**Records for this exercise**.
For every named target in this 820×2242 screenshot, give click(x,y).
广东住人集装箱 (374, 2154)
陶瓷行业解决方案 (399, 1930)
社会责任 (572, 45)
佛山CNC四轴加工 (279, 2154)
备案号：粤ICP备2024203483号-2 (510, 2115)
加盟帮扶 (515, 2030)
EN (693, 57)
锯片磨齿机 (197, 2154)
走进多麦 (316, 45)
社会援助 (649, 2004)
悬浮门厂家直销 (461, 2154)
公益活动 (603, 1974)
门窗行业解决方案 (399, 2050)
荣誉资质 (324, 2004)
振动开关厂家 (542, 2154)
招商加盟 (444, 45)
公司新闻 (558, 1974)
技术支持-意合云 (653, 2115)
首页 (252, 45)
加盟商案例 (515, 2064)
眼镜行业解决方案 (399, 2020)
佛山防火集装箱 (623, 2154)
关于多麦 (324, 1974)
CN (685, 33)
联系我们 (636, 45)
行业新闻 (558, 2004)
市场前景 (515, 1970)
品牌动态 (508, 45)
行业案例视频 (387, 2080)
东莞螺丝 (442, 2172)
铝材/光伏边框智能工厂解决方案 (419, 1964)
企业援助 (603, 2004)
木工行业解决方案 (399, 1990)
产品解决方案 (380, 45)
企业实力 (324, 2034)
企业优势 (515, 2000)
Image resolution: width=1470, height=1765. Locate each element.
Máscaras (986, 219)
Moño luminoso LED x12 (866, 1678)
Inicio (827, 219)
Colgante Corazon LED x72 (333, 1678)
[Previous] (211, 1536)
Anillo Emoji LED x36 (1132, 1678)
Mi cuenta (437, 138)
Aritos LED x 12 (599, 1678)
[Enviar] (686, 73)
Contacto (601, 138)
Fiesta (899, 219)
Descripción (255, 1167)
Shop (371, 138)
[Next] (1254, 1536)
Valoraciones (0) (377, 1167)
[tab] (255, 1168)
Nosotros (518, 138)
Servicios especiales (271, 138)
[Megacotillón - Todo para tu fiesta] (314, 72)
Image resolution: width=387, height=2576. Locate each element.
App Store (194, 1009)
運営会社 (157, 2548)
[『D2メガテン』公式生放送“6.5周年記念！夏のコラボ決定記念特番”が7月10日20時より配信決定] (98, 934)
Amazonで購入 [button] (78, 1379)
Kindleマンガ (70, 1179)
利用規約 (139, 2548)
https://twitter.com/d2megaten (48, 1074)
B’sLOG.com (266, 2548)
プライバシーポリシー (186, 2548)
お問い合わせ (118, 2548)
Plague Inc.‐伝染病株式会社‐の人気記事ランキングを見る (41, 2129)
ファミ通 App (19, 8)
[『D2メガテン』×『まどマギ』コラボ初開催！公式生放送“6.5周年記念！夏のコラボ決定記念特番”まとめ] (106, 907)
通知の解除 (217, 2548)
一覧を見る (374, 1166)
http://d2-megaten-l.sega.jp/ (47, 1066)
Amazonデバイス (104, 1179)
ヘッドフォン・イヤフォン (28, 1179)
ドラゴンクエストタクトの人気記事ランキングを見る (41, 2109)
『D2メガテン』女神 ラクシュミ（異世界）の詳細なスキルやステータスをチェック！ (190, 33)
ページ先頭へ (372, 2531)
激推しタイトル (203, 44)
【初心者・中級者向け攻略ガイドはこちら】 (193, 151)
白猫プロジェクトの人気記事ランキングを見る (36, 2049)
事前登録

**How to complete this task**.
If a line of the records includes the string "height", copy it out.

**Your response**.
Image resolution: width=1470, height=1765. Locate each element.
Image resolution: width=387, height=2576. Locate each element.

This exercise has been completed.